- _PETIT EXERCICE 1_:
Transforme les lignes du bloc 1 en une liste JSON de chaînes, avec une chaîne par ligne et sans les lignes vides. Laisse les images de côté.

- _TEXTE À LIRE_:
________________________________________
Les huit articles que regroupe Habiter la distance se partagent en deux moitiés. Les premiers s’attachent surtout aux réflexions de Paré autour de la langue. L’étude de Catherine Leclerc porte sur des productions littéraires et culturelles acadiennes, celle de Johanne Melançon sur les groupes franco-ontariens Cano et Konflit Dramatik, Pamela Sing s’intéresse aux modalités de l’écriture bi-langue dans des romans de l’Ouest canadien et Guy Poirier, à la mise en récit de l’habitation récente de la côte ouest par les francophones. Ces études reprennent et interrogent les concepts de diglossie, de créolisation des langues, de changement de codes et rendent compte de la créativité des jeux de mots occasionnés. Les quatre autres études sont rassemblées autour du concept fédérateur d’espace, omniprésent dans la pensée de Paré. Sophie Beaulé s’intéresse ainsi aux phénomènes de migration et de mémoire dans des romans de science-fiction, Lucie Hotte à la distance à la fois spatiale et mémorielle dans les oeuvres de Michel Ouellette, Jean Morency à la filiation d’une identité canadienne-française inspirée de Gabrielle Roy et de son oeuvre dans des textes québécois contemporains ; quant à Kathleen Kellet-Betsos, elle étudie la tentation de la dispersion et de l’indétermination identitaire dans les nouvelles du Canon des Gobelins de Daniel Poliquin.
________________________________________
- _EXTRAITS DE DONNÉES_:

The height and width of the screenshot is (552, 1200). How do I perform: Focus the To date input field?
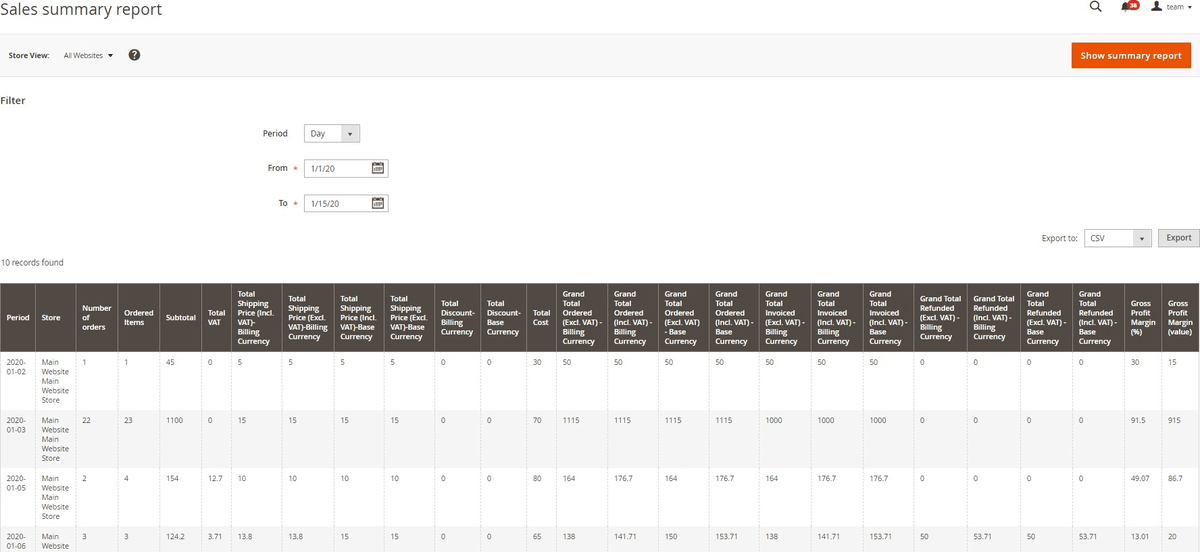337,204
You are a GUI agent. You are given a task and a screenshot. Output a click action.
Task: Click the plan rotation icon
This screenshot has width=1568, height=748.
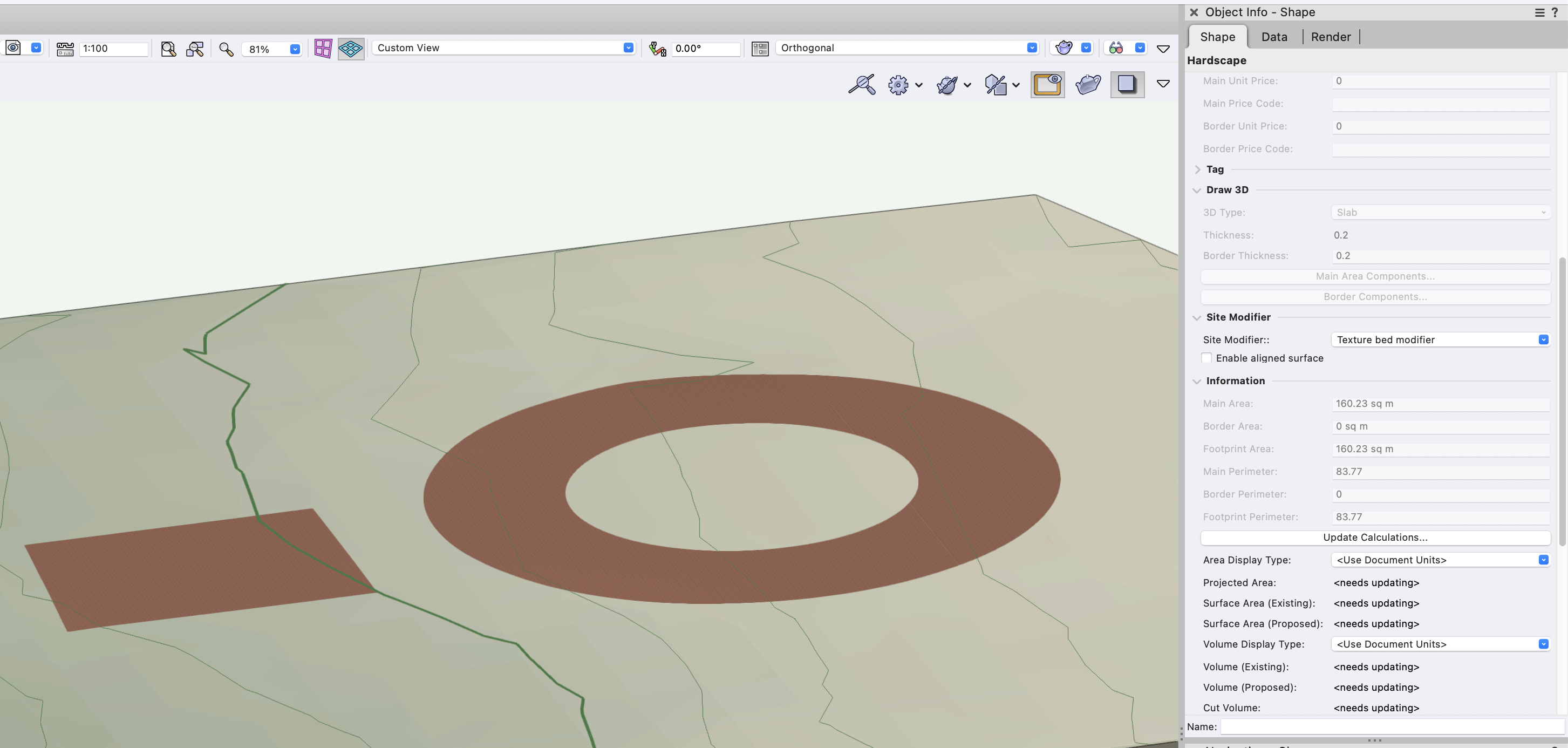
________________________________________
- _PETIT EXERCICE 2_:
D'après le texte à lire, sur quels groupes porte l'étude de Johanne Melançon ?

- _RÉSULTAT 1_:
[
  "The height and width of the screenshot is (552, 1200). How do I perform: Focus the To date input field?",
  "337,204",
  "You are a GUI agent. You are given a task and a screenshot. Output a click action.",
  "Task: Click the plan rotation icon",
  "This screenshot has width=1568, height=748."
]

- _RÉSULTAT 2_:
Sur les groupes franco-ontariens Cano et Konflit Dramatik.